- Can someone explain the difference and the purpose of local vs local-lvm? As far as I can tell local is designed for housing isos, backups, etc while local-lvm is designed for the actual vm images.
- How come they are specific to those purposes? Could you not house isos on local-lvm?
I had a similar question regarding a default ZFS-setup, which might contain additional context for your setup as well:
https://forum.proxmox.com/threads/how-to-properly-configure-encrypted-zfs-storage-only.91573
The important thing to understand is that Proxmox needs to store different types of contents at all and depending on that content, how that content is stored and where it is stored, Proxmox needs to implement support for some features differently or can't provide them at all. Plain ISO images to install OSes from e.g. don't need to support concepts like thin provisioning to grow at runtime, don't need snapshots etc. Those are only files which can easily be stored in any supported file system. And because some file system is always available anyway, that is used as fallback to store anything with less requirements. That's your "local", which is of storage type "dir" and most likely simply maps to the directory "/var/lib/vz" in the end.
Things become more interesting for other types of content, like VM images, containers etc.

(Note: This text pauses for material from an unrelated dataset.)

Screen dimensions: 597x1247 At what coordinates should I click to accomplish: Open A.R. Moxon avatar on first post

Especially the former need to support dynamic growth most likely, people want to create snapshots etc. So those requirements make a good different storage type like "images" and "rootdir" in case of containers. You can read about those in the docs:
https://pve.proxmox.com/wiki/Storage
So while content types define some common aspects of functionality, the important part is how to implement that actually. One example is snapshots: LVM and e.g. ZFS support those natively, while a storage of type "dir" used with ext4 doesn't. So what Proxmox does is looking at various possible setups and simply decides which content type is best stored where for which reasons. Afterwards they are trying to make best use of the provided functions of some known storage. Take ZFS for example, which natively supports snapshots instead of ext4. So with content type "zfspool" Proxmox can rely on those snapshots being available and implements VM-snapshots using those instead of requiring one to use the QCOW2 image format and managing snapshots on app level only. While I didn't tested it, it's pretty likely the same with LVM in your case, because LVM supports snapshots on it's own as well.

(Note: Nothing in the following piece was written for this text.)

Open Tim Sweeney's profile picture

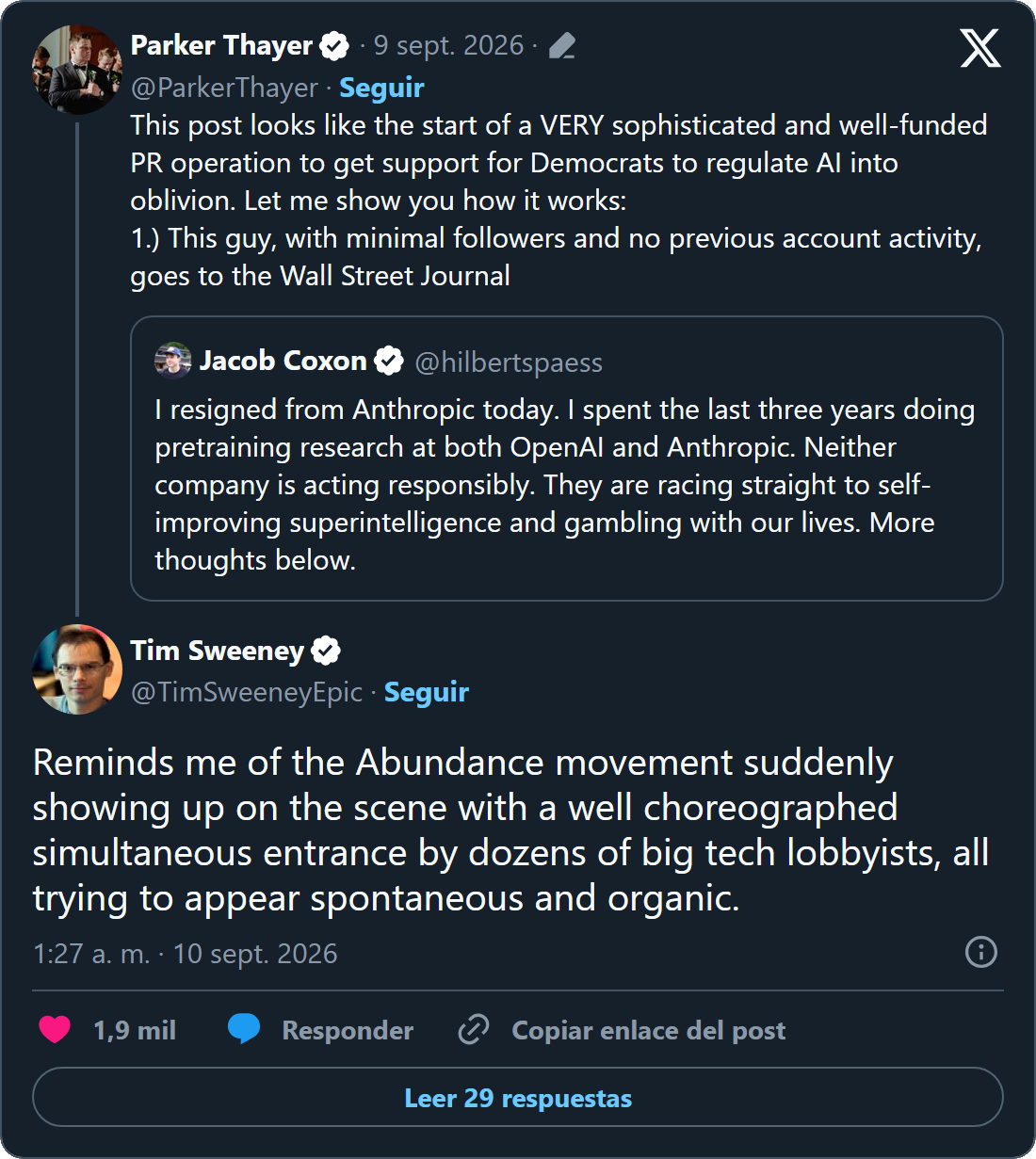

As always, those decisions come with some restrictions: While LVM is simply not able to store plain files like ISO images and that's why you need an additional storage to do so, in theory ZFS can easily handle block level and files at the same time, because of supporting ZVOLs and multiple different datasets. Though, Proxmox simply decided currently to not allow to store some contents on type "zfspool" and to still require additional storage of type "dir" for those. You can either follow that or simply create a storage of type "dir" placed into some other storage, e.g. a ZFS pool, some file system placed on LVM etc., on your own. Though, in those cases e.g. snapshots are created differently by Proxmox, with respect to NOT know about the type of underlying storage.
In the end, thinking about which types of content one needs to store at all, which features one wants to use with different contents and how one gets those features for some contents makes totally sense. Your setup reflects exactly that, with some decisions making more sense than others, like always.